> Selected excerpt
# Cairns' psycho Sally produces mammoth clutch of eggs



## Raymonde (Aug 25, 2012)

Captive reticulated python lays 75 eggs at Cairns zoo


Cairns' psycho Sally produces mammoth clutch of eggs- Local Cairns News | cairns.com.au

Queensland's biggest captive snake lays eggs - ABC Queensland - Australian Broadcasting Corporation (ABC)


----------



## Bushman (Aug 25, 2012)

That's a big clutch of eggs and a massive snake. Congrats to Cairns Zoo.

I doubt that this is true though...


> Cairns snake handler Alex Mitchell says *it's just the second time a reticulated python has laid eggs in captivity.*


----------



## killimike (Aug 25, 2012)

Bushman said:


> That's a big clutch of eggs and a massive snake. Congrats to Cairns Zoo.
> 
> I doubt that this is true though...

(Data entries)

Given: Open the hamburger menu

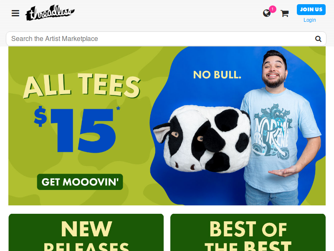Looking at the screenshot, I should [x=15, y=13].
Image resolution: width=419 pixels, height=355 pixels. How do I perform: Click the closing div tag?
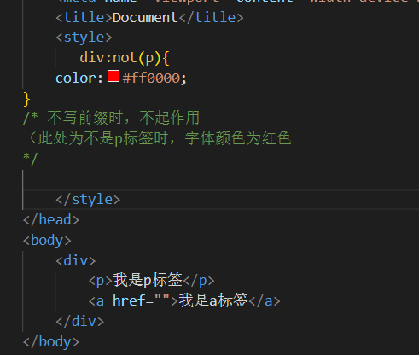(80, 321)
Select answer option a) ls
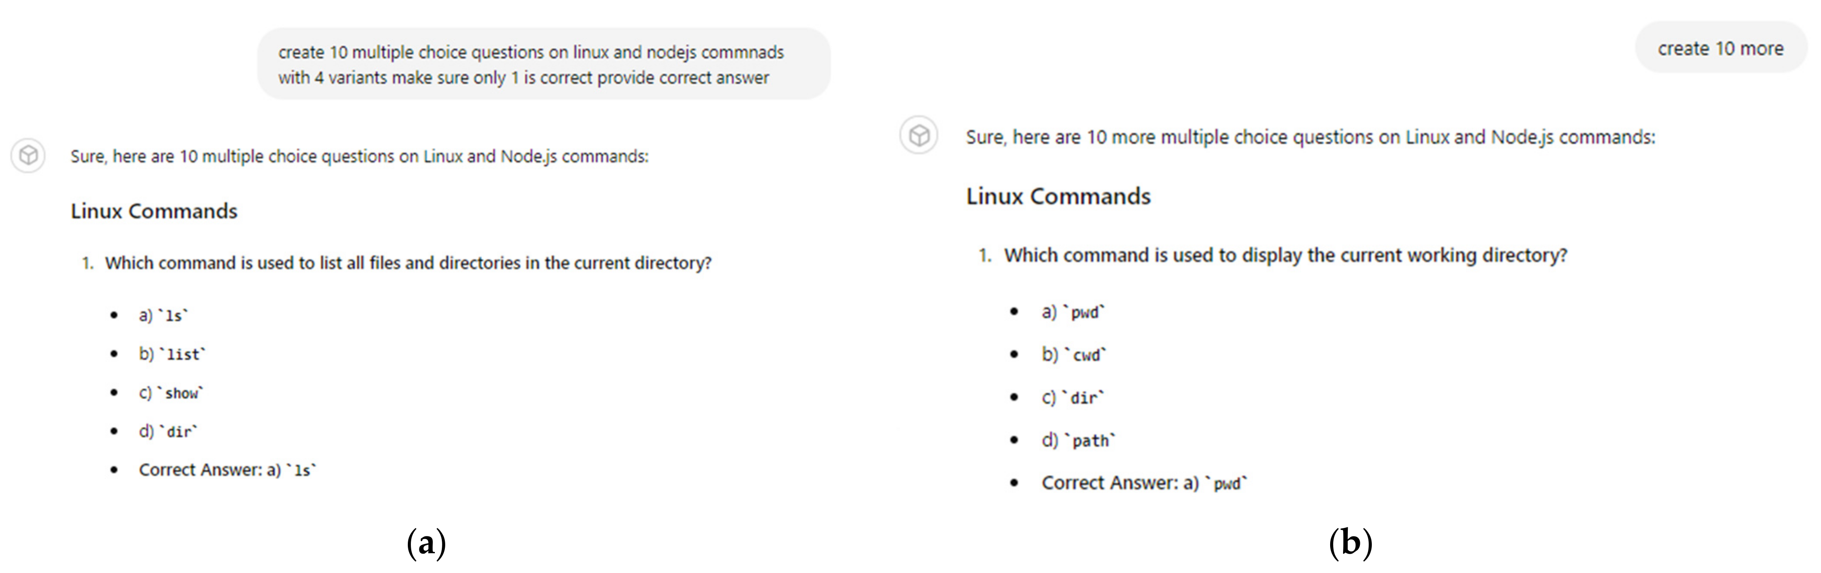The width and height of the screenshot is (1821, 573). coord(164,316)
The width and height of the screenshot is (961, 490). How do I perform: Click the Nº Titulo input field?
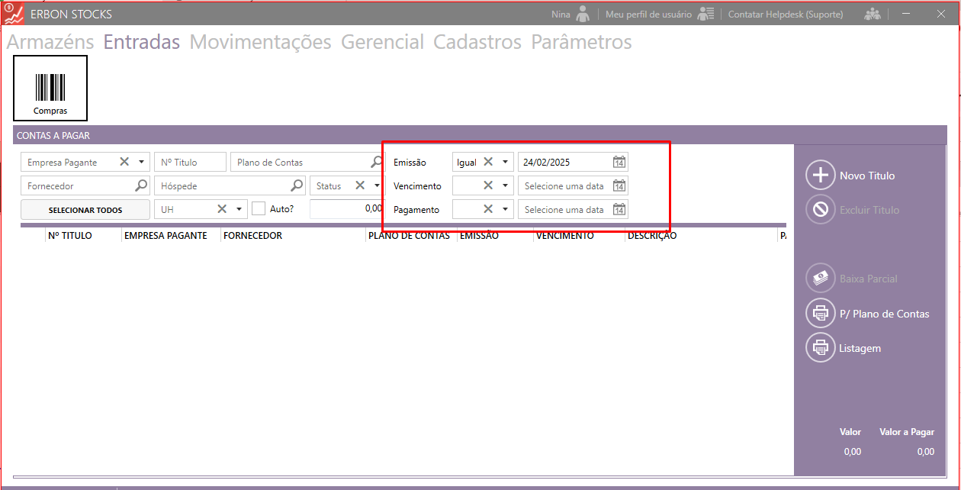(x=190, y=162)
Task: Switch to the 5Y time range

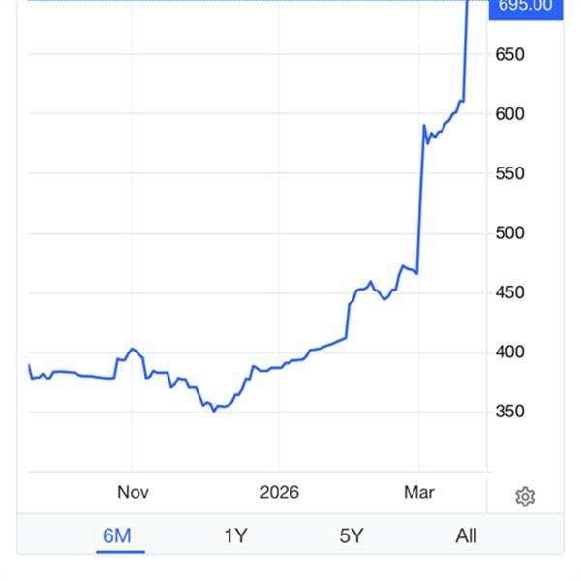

> Short exercise A
In the forum thread about the Cairns python, how many eggs did the captive reticulated python lay?
> Short exercise B
Write out the forum thread about the Cairns python, everything from "Captive reticulated python" down to "Bushman (Aug 25, 2012)".
> Short exercise C
Extend the forum thread about the Cairns python past its final line.

> Answer A
75 eggs.

> Answer B
Captive reticulated python lays 75 eggs at Cairns zoo


Cairns' psycho Sally produces mammoth clutch of eggs- Local Cairns News | cairns.com.au

Queensland's biggest captive snake lays eggs - ABC Queensland - Australian Broadcasting Corporation (ABC)


----------



## Bushman (Aug 25, 2012)

> Answer C
That's a decent number of eggs even for a retic! But you're right bushman, maybe they meant 'this' retic? Actually, the first article suggests its only the third time that it's been done in Australia.


----------



## ShaneBlack (Aug 25, 2012)

I'd say he means in Australia


----------



## killimike (Aug 25, 2012)

You're right Shane, they misquoted the keeper in the ABC one. Looks like a bit of shoddy journalism


----------



## -Peter (Aug 25, 2012)

Nah, that Alex Mitchell is reknowned for shooting his mouth off and making stupid statements. Ask Ramsayi, He'll back me up.


----------



## Lulham (Aug 25, 2012)

What happens to the hatchies ??


----------



## Gibblore (Aug 25, 2012)

Huge clutch good stuff for the zoo.


----------



## Ramsayi (Aug 25, 2012)

-Peter said:


> Nah, that Alex Mitchell is reknowned for shooting his mouth off and making stupid statements. Ask Ramsayi, He'll back me up.



Indeed! Good to hear that the young fella is making a career out of it as well.I wonder if the retic would be more forgiving than the croc? 
Alex if you read this get in touch will you!

I don't know why they would want to breed retics though,I would think zoos etc had more than enough to go around.


----------



## timfina (Aug 25, 2012)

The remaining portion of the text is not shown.